Segment Start: Data provided

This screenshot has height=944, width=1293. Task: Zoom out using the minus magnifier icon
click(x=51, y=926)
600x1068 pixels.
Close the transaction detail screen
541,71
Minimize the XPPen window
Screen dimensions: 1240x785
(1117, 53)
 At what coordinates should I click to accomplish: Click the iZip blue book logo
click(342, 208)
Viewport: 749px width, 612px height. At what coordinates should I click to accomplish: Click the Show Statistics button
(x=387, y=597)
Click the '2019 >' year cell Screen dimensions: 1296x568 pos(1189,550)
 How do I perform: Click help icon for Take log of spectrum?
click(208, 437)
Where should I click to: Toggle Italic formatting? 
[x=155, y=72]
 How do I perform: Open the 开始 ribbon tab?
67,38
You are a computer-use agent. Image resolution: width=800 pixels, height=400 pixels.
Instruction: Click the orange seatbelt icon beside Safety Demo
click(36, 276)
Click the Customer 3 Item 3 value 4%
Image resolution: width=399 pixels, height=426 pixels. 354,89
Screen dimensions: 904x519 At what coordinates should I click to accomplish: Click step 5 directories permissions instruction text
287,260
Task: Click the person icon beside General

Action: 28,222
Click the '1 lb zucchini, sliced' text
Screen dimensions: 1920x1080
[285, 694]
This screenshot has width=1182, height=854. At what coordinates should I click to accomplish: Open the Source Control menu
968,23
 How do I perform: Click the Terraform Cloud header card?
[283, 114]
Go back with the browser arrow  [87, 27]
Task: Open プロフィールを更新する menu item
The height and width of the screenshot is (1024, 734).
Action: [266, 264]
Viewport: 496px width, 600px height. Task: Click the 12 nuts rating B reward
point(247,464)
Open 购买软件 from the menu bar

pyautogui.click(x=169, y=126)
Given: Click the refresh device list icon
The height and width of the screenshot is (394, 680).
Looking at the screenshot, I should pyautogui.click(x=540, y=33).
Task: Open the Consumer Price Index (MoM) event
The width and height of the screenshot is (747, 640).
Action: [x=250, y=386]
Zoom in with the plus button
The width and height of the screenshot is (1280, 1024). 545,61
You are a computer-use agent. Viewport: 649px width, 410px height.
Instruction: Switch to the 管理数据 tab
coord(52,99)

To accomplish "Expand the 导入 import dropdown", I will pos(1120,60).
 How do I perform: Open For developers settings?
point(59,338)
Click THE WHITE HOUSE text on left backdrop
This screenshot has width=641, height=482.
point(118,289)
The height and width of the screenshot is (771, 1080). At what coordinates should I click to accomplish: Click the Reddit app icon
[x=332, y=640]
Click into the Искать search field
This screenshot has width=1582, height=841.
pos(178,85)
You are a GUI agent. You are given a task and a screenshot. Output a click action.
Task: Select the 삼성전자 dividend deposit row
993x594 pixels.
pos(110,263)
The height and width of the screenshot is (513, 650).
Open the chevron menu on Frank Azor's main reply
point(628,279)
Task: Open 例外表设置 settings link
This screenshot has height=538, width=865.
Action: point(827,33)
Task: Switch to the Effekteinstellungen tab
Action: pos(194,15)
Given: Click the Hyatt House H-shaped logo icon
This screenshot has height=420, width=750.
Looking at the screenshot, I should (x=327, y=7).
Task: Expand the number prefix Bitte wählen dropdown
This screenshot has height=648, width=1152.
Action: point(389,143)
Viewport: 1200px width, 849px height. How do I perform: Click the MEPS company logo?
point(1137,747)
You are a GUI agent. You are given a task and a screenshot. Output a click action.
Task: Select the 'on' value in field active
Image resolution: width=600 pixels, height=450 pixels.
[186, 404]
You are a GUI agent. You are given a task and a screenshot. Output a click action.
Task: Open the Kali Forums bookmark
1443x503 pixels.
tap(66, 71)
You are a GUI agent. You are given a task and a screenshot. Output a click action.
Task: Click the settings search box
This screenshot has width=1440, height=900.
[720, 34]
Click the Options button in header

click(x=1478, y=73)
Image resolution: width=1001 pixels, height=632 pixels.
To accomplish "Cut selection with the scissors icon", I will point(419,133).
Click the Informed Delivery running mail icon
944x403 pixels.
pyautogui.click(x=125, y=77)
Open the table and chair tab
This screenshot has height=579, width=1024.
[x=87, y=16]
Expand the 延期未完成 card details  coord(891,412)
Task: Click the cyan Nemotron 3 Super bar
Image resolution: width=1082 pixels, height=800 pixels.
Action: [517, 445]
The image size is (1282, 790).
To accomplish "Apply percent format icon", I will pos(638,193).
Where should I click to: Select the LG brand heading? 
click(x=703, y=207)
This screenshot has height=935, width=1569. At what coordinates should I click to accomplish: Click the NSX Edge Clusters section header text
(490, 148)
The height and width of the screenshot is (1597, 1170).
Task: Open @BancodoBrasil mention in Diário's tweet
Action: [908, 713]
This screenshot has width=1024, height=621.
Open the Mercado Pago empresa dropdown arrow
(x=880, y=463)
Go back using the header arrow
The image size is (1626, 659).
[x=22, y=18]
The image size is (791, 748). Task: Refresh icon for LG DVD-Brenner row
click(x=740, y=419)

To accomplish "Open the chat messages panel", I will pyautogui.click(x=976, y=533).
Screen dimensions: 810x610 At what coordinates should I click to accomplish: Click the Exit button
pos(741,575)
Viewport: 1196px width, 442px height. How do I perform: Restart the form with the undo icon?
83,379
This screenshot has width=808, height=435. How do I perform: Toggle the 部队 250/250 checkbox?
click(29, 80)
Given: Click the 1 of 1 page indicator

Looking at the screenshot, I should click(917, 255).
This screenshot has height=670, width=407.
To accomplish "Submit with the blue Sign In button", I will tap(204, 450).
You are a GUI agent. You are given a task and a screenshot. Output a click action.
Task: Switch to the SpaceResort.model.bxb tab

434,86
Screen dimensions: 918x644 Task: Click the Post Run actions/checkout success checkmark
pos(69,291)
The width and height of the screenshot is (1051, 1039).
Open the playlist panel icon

Segment End: Data provided

Task prompt:
Set the data above down again in full, exactly as it reads.

Expected answer:
This screenshot has height=944, width=1293. Task: Zoom out using the minus magnifier icon
click(x=51, y=926)
600x1068 pixels.
Close the transaction detail screen
541,71
Minimize the XPPen window
Screen dimensions: 1240x785
(1117, 53)
 At what coordinates should I click to accomplish: Click the iZip blue book logo
click(342, 208)
Viewport: 749px width, 612px height. At what coordinates should I click to accomplish: Click the Show Statistics button
(x=387, y=597)
Click the '2019 >' year cell Screen dimensions: 1296x568 pos(1189,550)
 How do I perform: Click help icon for Take log of spectrum?
click(208, 437)
Where should I click to: Toggle Italic formatting? 
[x=155, y=72]
 How do I perform: Open the 开始 ribbon tab?
67,38
You are a computer-use agent. Image resolution: width=800 pixels, height=400 pixels.
Instruction: Click the orange seatbelt icon beside Safety Demo
click(36, 276)
Click the Customer 3 Item 3 value 4%
Image resolution: width=399 pixels, height=426 pixels. 354,89
Screen dimensions: 904x519 At what coordinates should I click to accomplish: Click step 5 directories permissions instruction text
287,260
Task: Click the person icon beside General

Action: 28,222
Click the '1 lb zucchini, sliced' text
Screen dimensions: 1920x1080
[285, 694]
This screenshot has width=1182, height=854. At what coordinates should I click to accomplish: Open the Source Control menu
968,23
 How do I perform: Click the Terraform Cloud header card?
[283, 114]
Go back with the browser arrow  [87, 27]
Task: Open プロフィールを更新する menu item
The height and width of the screenshot is (1024, 734).
Action: [266, 264]
Viewport: 496px width, 600px height. Task: Click the 12 nuts rating B reward
point(247,464)
Open 购买软件 from the menu bar

pyautogui.click(x=169, y=126)
Given: Click the refresh device list icon
The height and width of the screenshot is (394, 680).
Looking at the screenshot, I should pyautogui.click(x=540, y=33).
Task: Open the Consumer Price Index (MoM) event
The width and height of the screenshot is (747, 640).
Action: [x=250, y=386]
Zoom in with the plus button
The width and height of the screenshot is (1280, 1024). 545,61
You are a computer-use agent. Viewport: 649px width, 410px height.
Instruction: Switch to the 管理数据 tab
coord(52,99)

To accomplish "Expand the 导入 import dropdown", I will pos(1120,60).
 How do I perform: Open For developers settings?
point(59,338)
Click THE WHITE HOUSE text on left backdrop
This screenshot has width=641, height=482.
point(118,289)
The height and width of the screenshot is (771, 1080). At what coordinates should I click to accomplish: Click the Reddit app icon
[x=332, y=640]
Click into the Искать search field
This screenshot has width=1582, height=841.
pos(178,85)
You are a GUI agent. You are given a task and a screenshot. Output a click action.
Task: Select the 삼성전자 dividend deposit row
993x594 pixels.
pos(110,263)
The height and width of the screenshot is (513, 650).
Open the chevron menu on Frank Azor's main reply
point(628,279)
Task: Open 例外表设置 settings link
This screenshot has height=538, width=865.
Action: point(827,33)
Task: Switch to the Effekteinstellungen tab
Action: pos(194,15)
Given: Click the Hyatt House H-shaped logo icon
This screenshot has height=420, width=750.
Looking at the screenshot, I should (x=327, y=7).
Task: Expand the number prefix Bitte wählen dropdown
This screenshot has height=648, width=1152.
Action: point(389,143)
Viewport: 1200px width, 849px height. How do I perform: Click the MEPS company logo?
point(1137,747)
You are a GUI agent. You are given a task and a screenshot. Output a click action.
Task: Select the 'on' value in field active
Image resolution: width=600 pixels, height=450 pixels.
[186, 404]
You are a GUI agent. You are given a task and a screenshot. Output a click action.
Task: Open the Kali Forums bookmark
1443x503 pixels.
tap(66, 71)
You are a GUI agent. You are given a task and a screenshot. Output a click action.
Task: Click the settings search box
This screenshot has width=1440, height=900.
[720, 34]
Click the Options button in header

click(x=1478, y=73)
Image resolution: width=1001 pixels, height=632 pixels.
To accomplish "Cut selection with the scissors icon", I will point(419,133).
Click the Informed Delivery running mail icon
944x403 pixels.
pyautogui.click(x=125, y=77)
Open the table and chair tab
This screenshot has height=579, width=1024.
[x=87, y=16]
Expand the 延期未完成 card details  coord(891,412)
Task: Click the cyan Nemotron 3 Super bar
Image resolution: width=1082 pixels, height=800 pixels.
Action: [517, 445]
The image size is (1282, 790).
To accomplish "Apply percent format icon", I will pos(638,193).
Where should I click to: Select the LG brand heading? 
click(x=703, y=207)
This screenshot has height=935, width=1569. At what coordinates should I click to accomplish: Click the NSX Edge Clusters section header text
(490, 148)
The height and width of the screenshot is (1597, 1170).
Task: Open @BancodoBrasil mention in Diário's tweet
Action: [908, 713]
This screenshot has width=1024, height=621.
Open the Mercado Pago empresa dropdown arrow
(x=880, y=463)
Go back using the header arrow
The image size is (1626, 659).
[x=22, y=18]
The image size is (791, 748). Task: Refresh icon for LG DVD-Brenner row
click(x=740, y=419)

To accomplish "Open the chat messages panel", I will pyautogui.click(x=976, y=533).
Screen dimensions: 810x610 At what coordinates should I click to accomplish: Click the Exit button
pos(741,575)
Viewport: 1196px width, 442px height. How do I perform: Restart the form with the undo icon?
83,379
This screenshot has width=808, height=435. How do I perform: Toggle the 部队 250/250 checkbox?
click(29, 80)
Given: Click the 1 of 1 page indicator

Looking at the screenshot, I should click(917, 255).
This screenshot has height=670, width=407.
To accomplish "Submit with the blue Sign In button", I will tap(204, 450).
You are a GUI agent. You are given a task and a screenshot. Output a click action.
Task: Switch to the SpaceResort.model.bxb tab

434,86
Screen dimensions: 918x644 Task: Click the Post Run actions/checkout success checkmark
pos(69,291)
The width and height of the screenshot is (1051, 1039).
Open the playlist panel icon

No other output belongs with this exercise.